(image via newsletter)
I love mail. I love sending mail, I love receiving mail (minus credit applications, I’m not made of money you fools). I’ve always loved the idea of pen-pals, and the idea of a mail man on foot. There is something genuine and old-fashioned about mail, it says, “I was thinking about you and think you are totally worth this stamp and the envelope it’s on.” So, when Jacey and I moved to Raleigh and were officially living together I started sending Christmas cards in mass quantities every year. We were away from family and friends that we’d grown to know and it just seemed like an adult thing to do, sending Christmas cards.
I was never the type to just sign our names in cards, I was always an updater, writing in every card all the details of our lives to keep everyone up to date. For the first two years I didn’t mind the hand cramps, I took it as a Christmas right, the hand cramp and indentation where the pen would dig into my middle finger. Then when we got engaged and more was happening I had enough, to the point were one year I thought, “This is too much.” At the time, a co-worker of mine introduced me to the idea of a Holiday Newsletter. Suddenly, I was un-Grinched. This Newsletter idea was brilliant. What was more brilliant was that I was apparently the last one on the train because when I went looking for Newsletter templates they were all over the place.

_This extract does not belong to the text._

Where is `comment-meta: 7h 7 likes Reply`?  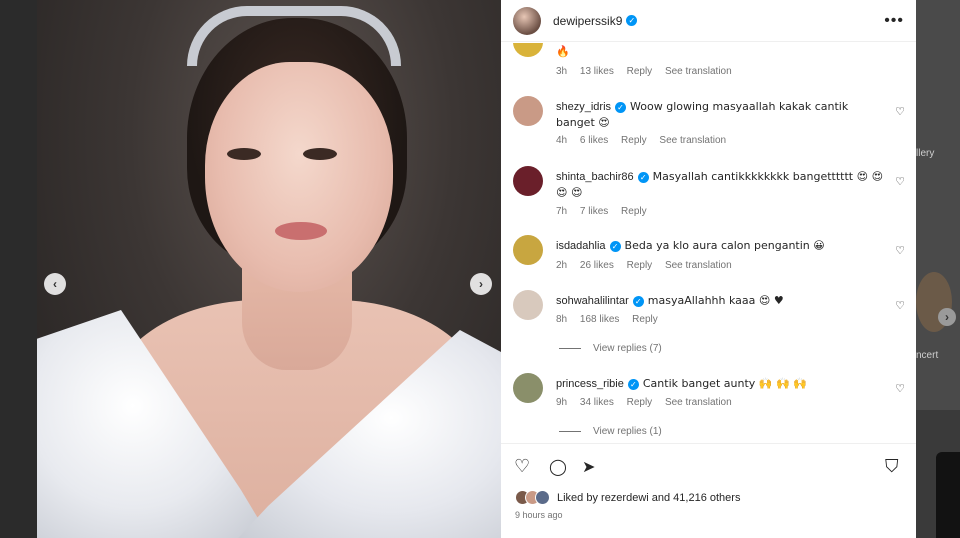 comment-meta: 7h 7 likes Reply is located at coordinates (606, 212).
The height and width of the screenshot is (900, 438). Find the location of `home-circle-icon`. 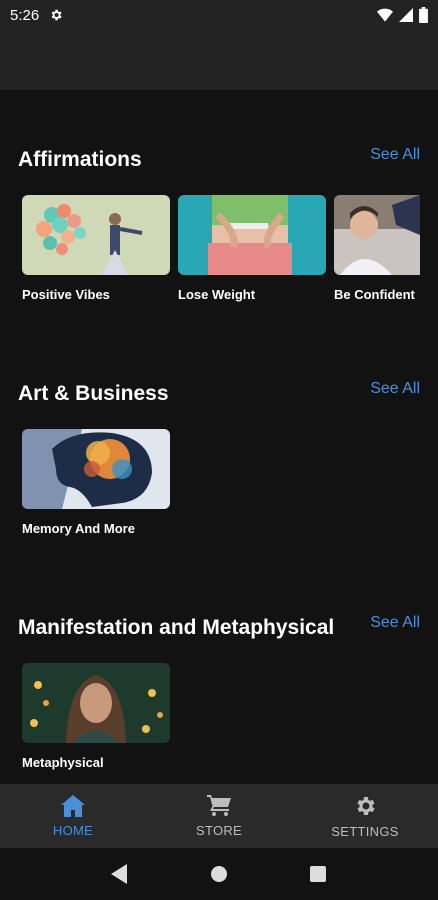

home-circle-icon is located at coordinates (219, 874).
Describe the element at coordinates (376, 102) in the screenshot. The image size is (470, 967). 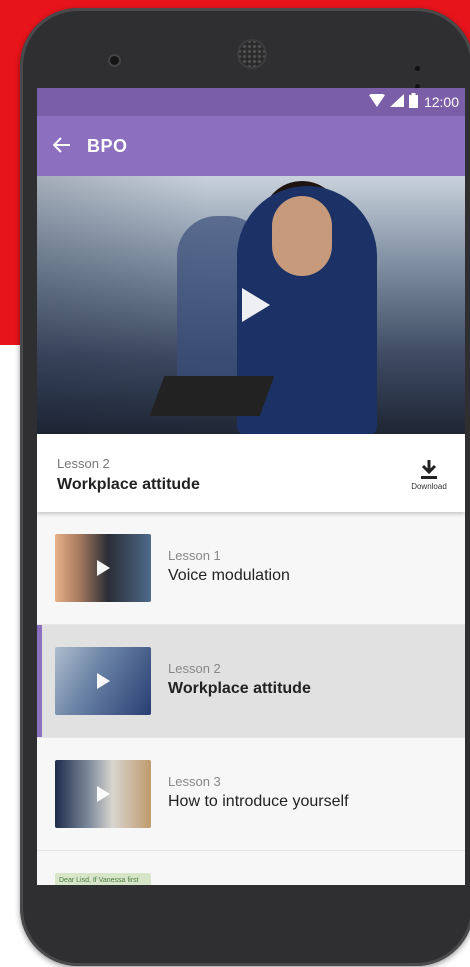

I finally found one that I liked. This is actually exact template I use and update every year: holiday template. This past year was our third year sending it out and I can confirm as someone who loves sending mail, that I actually look forward to putting this together every year! It is a great way to not only update your family and friends, but personally it is great to reminisce and look back on the year.
This is how we format our Newsletter:
1. A main content area where we talk about major changes, our jobs, and what we are looking forward to in the coming year.
2. A smaller section where we highlight the biggest event of our year. A year ago we talked about our wedding and linked the page to our wedding photos. This year I wrote about my trip to China.
3. In a smaller section we list all of the concerts, plays, or trips we made.
4. 2-3 pictures (small-scale). Just so our family doesn’t forget what we look like if we haven’t seen them in a couple of months!
Not only have I been able to avoid carpel tunnel syndrome, but this year I really got to thinking about family traditions. It was fun to go back and read what I wrote the last two years. I look forward to being a granny and my grandkids reading these and saying, “Wow, Granny, it took you 24 hours to fly to China when you were in your 20’s? That is so old-fashioned, now that teleporters exist.” Or something like that. Newsletters are also great for the procrastinators or those that don’t necessarily celebrate Christmas. We tend to write “Happy Holidays” for our non-Christmas celebrators. Also, if you ever get lazy and I couldn’t send the Newsletter until after the holidays, you’re covered!
For those that haven’t sent one yet this year, it’s not too late! The fam wants to hear how you’re doing, it’s the least you could do.